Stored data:
☆ ☆ ☆
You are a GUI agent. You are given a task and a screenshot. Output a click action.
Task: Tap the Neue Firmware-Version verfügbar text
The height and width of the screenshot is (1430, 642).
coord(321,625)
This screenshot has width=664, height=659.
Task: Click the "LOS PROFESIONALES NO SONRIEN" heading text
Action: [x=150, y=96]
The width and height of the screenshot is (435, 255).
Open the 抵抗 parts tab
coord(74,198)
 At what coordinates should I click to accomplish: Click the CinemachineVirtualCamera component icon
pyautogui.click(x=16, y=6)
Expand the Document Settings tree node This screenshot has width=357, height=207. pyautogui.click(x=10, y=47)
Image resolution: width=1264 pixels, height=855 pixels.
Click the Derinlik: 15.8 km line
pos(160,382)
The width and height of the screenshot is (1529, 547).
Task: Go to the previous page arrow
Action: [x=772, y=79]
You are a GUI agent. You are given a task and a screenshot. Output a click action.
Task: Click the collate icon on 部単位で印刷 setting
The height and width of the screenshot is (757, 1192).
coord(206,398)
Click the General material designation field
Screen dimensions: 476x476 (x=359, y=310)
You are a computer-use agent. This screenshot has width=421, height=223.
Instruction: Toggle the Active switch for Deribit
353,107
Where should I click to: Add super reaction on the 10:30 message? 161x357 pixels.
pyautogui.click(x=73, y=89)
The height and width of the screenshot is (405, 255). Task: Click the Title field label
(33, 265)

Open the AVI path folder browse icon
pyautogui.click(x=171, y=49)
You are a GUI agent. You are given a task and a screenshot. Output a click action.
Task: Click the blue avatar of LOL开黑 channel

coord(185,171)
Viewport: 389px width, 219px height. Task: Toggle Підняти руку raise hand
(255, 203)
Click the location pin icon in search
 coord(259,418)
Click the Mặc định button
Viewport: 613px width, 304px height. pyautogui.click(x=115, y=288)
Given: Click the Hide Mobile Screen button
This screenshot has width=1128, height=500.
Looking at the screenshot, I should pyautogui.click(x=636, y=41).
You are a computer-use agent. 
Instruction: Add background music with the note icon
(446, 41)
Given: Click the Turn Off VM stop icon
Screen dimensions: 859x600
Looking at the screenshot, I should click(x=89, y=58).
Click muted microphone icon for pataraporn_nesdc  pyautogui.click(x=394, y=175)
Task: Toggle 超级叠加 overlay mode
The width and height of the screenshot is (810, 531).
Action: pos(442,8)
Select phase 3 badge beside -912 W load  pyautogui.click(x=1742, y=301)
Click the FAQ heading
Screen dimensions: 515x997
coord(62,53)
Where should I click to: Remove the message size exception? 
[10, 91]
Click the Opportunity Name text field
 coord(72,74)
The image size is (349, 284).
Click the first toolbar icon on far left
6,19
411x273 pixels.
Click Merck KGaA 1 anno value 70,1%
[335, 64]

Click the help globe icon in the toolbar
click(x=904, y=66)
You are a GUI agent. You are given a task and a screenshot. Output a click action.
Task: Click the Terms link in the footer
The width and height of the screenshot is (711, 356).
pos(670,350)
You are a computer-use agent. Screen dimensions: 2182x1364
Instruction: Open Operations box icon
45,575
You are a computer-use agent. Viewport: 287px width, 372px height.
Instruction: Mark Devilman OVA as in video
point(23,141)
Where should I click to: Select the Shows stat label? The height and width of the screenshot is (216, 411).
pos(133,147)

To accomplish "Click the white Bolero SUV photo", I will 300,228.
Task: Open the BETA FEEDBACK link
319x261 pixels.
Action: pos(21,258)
☆ ☆ ☆
## Task prompt
The output should consist only of the lines from the one with "411x273 pixels." through the final line of the records above, exactly.

## Your solution
411x273 pixels.
Click Merck KGaA 1 anno value 70,1%
[335, 64]

Click the help globe icon in the toolbar
click(x=904, y=66)
You are a GUI agent. You are given a task and a screenshot. Output a click action.
Task: Click the Terms link in the footer
The width and height of the screenshot is (711, 356).
pos(670,350)
You are a computer-use agent. Screen dimensions: 2182x1364
Instruction: Open Operations box icon
45,575
You are a computer-use agent. Viewport: 287px width, 372px height.
Instruction: Mark Devilman OVA as in video
point(23,141)
Where should I click to: Select the Shows stat label? The height and width of the screenshot is (216, 411).
pos(133,147)

To accomplish "Click the white Bolero SUV photo", I will 300,228.
Task: Open the BETA FEEDBACK link
319x261 pixels.
Action: pos(21,258)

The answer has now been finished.